Zitierter Text:

CSS: Best Practices in einer Zeit gegensätzlicher Entwicklungen

Kategorien: HTML/CSS/JS | 12. Apr 2012 | Kommentare: 1

CSS kennt ihr. Ihr habt sicher auch ein in jahrelanger Schweißarbeit eigenentwickeltes Schema, nach dem ihr eure CSS-Dateien aufbereitet und formatiert ;). Nun gibt es da aber etwas Neues am CSS-Entwicklungshimmel, das nennt sich objektorientiertes CSS. WTF?

Es handelt sich nicht um wirkliche Objektorientierung im klassischen Sinne. Begriffe wie Klassen und Vererbung findet man zwar auch im CSS-Sprachjargon vor, allerdings mit einer anderen Bedeutung.

Objektorientiertes CSS (OOCSS) meint eher die Orientierung an Wartbarkeit und wiederverwendbarem Code. So sollen positionsabhängige Selektoren (z.B. section:first-child oder p:nth-child(odd)) vermieden werden.

Der Grund? Im nächsten Projekt will man vielleicht eine bestimmte CSS-Komponente leicht abgewandelt wiederverwenden. Jedoch findet man ein mitunter komplett anderes Layout vor und damit einhergehend oft auch anderes HTML-Markup. Positionsabhängige CSS-Styles lassen sich also in den meisten Fällen nicht 1:1 übertragen. Schlecht.

Stattdessen soll man auf Klassen zurückgreifen. Klassen, Klassen, Klassen. Dabei wird auch noch zwischen strukturellen (z.B. header) und dekorierenden (z.B. blue-border) Klassen unterschieden.

Das ist die Basis von OOCSS: Klassen statt positionsabhängigen Styles für bessere Wiederverwendbarkeit. Modularisierte Styles sollen die Entwicklungszeit verringern und ein Projekt flexibler gegenüber späten Änderungen machen. Nachvollziehbare Vorteile.

Und was meint er mit gegensätzlichen Entwicklungen?

Entwicklung #1 habe ich gerade vorgestellt: OOCSS. Gegen die dabei zur Anwendung kommenden Prinzipien sprechen allerdings andere aktuelle Erscheinungen. Konkret meine ich neue Selektoren dank CSS3 und die ausschließliche Verwendung semantischer Klassennamen.

Warum gegensätzlich?

Während CSS3 positionsabhängige Selektoren einführt, will OOCSS uns von diesem Teufelszeug wegbringen. Während Chris Coyier immer und immer wieder von der Bedeutung von Semantik spricht, hat OOCSS nichts gegen unsemantische Klassennamen. Ich denke die Gegensätze werden deutlich.

Der letzte Punkt ist vielleicht nicht sofort verständlich, wenn man nicht im Thema steckt. Deswegen gehe ich kurz (haha, Enno und kurz…) darauf ein.

Das Problem der Klassennamen

Es geht darum, dass Klassennamen eine Gruppe von Elementen zusammenfassen sollen. Sie sollen allerdings nicht das Aussehen bzw. Styling beschreiben.

Gegebene Datensätze:
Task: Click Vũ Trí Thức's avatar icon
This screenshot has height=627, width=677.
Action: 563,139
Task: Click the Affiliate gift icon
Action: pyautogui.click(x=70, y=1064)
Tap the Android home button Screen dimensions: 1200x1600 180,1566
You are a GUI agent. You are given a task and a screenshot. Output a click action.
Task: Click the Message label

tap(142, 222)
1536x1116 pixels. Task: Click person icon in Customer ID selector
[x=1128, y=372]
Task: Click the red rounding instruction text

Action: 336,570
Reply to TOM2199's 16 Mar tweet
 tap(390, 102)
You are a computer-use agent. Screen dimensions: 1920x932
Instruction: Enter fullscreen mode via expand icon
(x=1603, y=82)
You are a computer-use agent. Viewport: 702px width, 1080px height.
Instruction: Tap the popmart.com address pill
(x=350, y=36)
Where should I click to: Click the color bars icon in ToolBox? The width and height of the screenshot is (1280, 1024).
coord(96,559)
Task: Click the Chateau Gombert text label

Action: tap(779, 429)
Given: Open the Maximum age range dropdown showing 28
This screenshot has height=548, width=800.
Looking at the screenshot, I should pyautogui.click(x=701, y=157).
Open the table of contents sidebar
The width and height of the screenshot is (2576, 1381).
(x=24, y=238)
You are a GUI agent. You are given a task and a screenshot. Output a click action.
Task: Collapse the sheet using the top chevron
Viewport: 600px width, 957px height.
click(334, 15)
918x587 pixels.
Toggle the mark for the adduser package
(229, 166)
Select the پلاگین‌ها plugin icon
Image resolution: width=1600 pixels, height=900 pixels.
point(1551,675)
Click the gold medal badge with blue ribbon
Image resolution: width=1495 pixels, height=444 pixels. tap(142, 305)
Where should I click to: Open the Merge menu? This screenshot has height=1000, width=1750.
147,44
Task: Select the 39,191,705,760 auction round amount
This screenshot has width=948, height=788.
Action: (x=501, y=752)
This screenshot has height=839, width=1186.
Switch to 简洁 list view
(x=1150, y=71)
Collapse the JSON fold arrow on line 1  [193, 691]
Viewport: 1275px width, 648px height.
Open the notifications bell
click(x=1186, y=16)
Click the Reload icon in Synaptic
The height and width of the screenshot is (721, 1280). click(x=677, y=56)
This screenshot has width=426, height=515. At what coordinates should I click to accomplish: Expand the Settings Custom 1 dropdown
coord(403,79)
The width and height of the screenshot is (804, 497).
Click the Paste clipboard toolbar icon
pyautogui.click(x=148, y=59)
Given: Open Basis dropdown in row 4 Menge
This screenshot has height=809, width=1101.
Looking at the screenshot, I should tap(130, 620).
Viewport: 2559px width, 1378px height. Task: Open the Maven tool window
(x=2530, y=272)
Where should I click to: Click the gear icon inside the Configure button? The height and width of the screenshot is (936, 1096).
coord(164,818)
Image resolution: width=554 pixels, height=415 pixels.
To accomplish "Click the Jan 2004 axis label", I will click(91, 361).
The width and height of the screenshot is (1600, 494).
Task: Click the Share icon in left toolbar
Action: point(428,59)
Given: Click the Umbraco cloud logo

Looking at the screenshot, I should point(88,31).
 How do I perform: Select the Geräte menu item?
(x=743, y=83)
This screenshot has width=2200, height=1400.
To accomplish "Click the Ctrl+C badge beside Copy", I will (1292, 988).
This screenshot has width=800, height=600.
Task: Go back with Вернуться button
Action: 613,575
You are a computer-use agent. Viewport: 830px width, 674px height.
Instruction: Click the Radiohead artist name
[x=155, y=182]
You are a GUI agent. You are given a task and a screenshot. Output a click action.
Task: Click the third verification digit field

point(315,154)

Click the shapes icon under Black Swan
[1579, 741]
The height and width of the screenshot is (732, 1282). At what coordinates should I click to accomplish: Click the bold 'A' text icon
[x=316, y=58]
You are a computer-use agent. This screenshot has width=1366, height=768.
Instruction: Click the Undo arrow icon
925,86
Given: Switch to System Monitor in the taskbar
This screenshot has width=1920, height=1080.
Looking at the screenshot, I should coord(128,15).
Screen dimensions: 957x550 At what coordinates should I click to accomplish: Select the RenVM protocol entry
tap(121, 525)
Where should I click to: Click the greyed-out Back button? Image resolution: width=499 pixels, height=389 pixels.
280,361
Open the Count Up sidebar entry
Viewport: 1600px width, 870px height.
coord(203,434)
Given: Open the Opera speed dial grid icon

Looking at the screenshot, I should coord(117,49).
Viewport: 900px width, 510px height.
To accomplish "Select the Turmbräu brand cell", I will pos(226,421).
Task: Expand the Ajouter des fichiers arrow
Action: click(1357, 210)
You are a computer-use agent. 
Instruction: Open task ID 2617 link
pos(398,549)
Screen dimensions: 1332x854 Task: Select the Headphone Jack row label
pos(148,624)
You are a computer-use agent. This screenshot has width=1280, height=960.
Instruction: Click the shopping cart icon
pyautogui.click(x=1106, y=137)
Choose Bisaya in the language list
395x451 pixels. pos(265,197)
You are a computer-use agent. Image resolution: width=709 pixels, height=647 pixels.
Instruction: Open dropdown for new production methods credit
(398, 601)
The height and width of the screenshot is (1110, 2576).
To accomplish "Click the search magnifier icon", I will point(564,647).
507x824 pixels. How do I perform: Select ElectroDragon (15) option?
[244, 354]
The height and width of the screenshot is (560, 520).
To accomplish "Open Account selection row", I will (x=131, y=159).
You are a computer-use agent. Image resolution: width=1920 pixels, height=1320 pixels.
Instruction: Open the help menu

Anforderungen: Bitte kopiere aus dem Text über objektorientiertes CSS die Passage unverändert, beginnend mit „Entwicklung #1 habe“ und weiter bis einschließlich „Gegensätze werden deutlich.“.

Lösung der Aufgabe:
Entwicklung #1 habe ich gerade vorgestellt: OOCSS. Gegen die dabei zur Anwendung kommenden Prinzipien sprechen allerdings andere aktuelle Erscheinungen. Konkret meine ich neue Selektoren dank CSS3 und die ausschließliche Verwendung semantischer Klassennamen.

Warum gegensätzlich?

Während CSS3 positionsabhängige Selektoren einführt, will OOCSS uns von diesem Teufelszeug wegbringen. Während Chris Coyier immer und immer wieder von der Bedeutung von Semantik spricht, hat OOCSS nichts gegen unsemantische Klassennamen. Ich denke die Gegensätze werden deutlich.